-- Task objective --
From the records below, please repeat exactly the line that has "The width and height of the screenshot is (614, 442).", the line that has "Instruction: Open the", and every line between them, and nothing else.

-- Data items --
▼
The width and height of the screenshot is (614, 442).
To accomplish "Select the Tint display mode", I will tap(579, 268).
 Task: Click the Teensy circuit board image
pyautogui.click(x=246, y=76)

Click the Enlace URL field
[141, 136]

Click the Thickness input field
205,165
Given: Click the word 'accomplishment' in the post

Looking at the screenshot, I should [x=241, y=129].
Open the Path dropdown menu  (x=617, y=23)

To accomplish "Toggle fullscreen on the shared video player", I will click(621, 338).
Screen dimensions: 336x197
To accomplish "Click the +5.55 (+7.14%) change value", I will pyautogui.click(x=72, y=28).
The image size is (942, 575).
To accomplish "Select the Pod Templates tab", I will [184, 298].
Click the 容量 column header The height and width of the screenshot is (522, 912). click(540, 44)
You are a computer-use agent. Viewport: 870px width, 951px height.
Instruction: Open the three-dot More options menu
▲
▼
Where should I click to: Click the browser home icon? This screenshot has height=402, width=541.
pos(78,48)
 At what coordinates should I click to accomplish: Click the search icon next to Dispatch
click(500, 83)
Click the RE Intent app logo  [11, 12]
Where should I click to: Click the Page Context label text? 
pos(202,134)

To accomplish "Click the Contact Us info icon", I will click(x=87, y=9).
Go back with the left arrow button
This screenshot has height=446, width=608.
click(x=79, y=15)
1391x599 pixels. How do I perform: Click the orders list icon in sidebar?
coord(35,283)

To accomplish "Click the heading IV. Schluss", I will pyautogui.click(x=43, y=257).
▲
▼
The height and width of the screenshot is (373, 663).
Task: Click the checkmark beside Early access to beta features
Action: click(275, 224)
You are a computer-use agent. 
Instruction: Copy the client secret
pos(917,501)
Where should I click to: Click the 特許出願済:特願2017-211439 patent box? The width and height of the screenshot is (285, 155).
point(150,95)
▲
-- Solution --
The width and height of the screenshot is (614, 442).
To accomplish "Select the Tint display mode", I will tap(579, 268).
 Task: Click the Teensy circuit board image
pyautogui.click(x=246, y=76)

Click the Enlace URL field
[141, 136]

Click the Thickness input field
205,165
Given: Click the word 'accomplishment' in the post

Looking at the screenshot, I should [x=241, y=129].
Open the Path dropdown menu  (x=617, y=23)

To accomplish "Toggle fullscreen on the shared video player", I will click(621, 338).
Screen dimensions: 336x197
To accomplish "Click the +5.55 (+7.14%) change value", I will pyautogui.click(x=72, y=28).
The image size is (942, 575).
To accomplish "Select the Pod Templates tab", I will [184, 298].
Click the 容量 column header The height and width of the screenshot is (522, 912). click(540, 44)
You are a computer-use agent. Viewport: 870px width, 951px height.
Instruction: Open the three-dot More options menu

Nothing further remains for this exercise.